### Short task a
Answer these from the passage on the typical London house:
(i) How many storeys does the house have, and how high is it from basement to roof?
(ii) On how large an area does the house stand?
(iii) To what height have steel-frame houses in America been run up?

— BEGIN Text passage —

Typical London House.
I do not wish to be understood as saying that these defects are, in London at least, remediable. That unfortunately is not the case. That they are defects which ought to be avoided in places where land is less costly than in London is very evident.
1. The main defect is due to the fact that the cubic capacity of the house is far too great for the area upon which it is built. The house is, in fact, a tower of five storeys, 60 feet high from basement to roof, and containing 37,000 cubic feet, standing on an area of 1,512 square feet. A house of this shape entails enormous labour upon servants. It has been said, that in raising the body vertically we do an amount of work equal to moving the body twenty times the distance horizontally. The climb from basement to the top storey is therefore equal to walking 1,000 or 1,200 feet along the level, and when a footman weighing 11 stone, and carrying 28 pounds weight of coals, climbs from the coal-cellar to one of the top rooms, the work done is rather more than four foot-tons. I do not know when high-service water supplies became general in London houses, but it is evident that when the only water-supply was in the basement, the inconvenience of these high houses must have been very great. Gas-pipes, hydraulic lifts, electric wires, speaking-tubes, and high water supply have so lessened the personal service required in these domestic towers, that they have become popular, and by increasing the overcrowding in our cities they now constitute a very serious sanitary danger. In America the houses with steel frames have been run up to a height of 250 feet and over, and have converted the streets into sunless, draughty cañons, in which locomotion is a matter of great difficulty, because the width of the street bears no due proportion to the cubic contents (and population) of the houses flanking it.

— END Text passage —

### Short task b
Show every line of the entries below that contains the string "center". Case counts.

— BEGIN Provided data —

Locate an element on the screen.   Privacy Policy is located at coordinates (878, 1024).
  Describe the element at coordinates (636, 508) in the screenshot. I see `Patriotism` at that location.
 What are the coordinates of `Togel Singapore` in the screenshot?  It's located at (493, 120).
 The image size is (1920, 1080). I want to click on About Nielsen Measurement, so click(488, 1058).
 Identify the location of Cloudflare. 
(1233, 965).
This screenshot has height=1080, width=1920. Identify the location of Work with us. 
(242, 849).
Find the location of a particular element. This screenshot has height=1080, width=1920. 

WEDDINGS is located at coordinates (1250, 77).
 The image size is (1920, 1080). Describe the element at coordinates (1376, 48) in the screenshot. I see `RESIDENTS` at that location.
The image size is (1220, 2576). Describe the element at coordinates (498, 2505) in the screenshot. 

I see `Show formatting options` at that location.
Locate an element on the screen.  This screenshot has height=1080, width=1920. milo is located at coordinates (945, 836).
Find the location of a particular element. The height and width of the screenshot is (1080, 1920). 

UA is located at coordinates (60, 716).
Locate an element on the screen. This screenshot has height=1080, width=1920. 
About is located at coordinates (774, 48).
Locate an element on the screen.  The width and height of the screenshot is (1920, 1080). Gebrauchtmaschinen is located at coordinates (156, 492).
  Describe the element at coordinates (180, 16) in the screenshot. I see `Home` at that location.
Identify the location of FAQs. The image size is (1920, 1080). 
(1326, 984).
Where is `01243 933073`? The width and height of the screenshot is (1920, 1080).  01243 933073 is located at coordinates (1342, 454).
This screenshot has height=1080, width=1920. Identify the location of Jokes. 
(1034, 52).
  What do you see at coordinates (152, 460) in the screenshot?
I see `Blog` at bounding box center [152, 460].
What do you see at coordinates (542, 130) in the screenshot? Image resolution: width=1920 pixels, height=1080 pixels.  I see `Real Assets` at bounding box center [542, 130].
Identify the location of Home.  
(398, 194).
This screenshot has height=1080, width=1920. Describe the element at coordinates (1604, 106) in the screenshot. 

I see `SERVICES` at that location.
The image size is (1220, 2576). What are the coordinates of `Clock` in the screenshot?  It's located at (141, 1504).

— END Provided data —

### Task answer a
(i) Five storeys, 60 feet high.
(ii) 1,512 square feet.
(iii) 250 feet and over.

### Task answer b
I see `Blog` at bounding box center [152, 460].
What do you see at coordinates (542, 130) in the screenshot? Image resolution: width=1920 pixels, height=1080 pixels.  I see `Real Assets` at bounding box center [542, 130].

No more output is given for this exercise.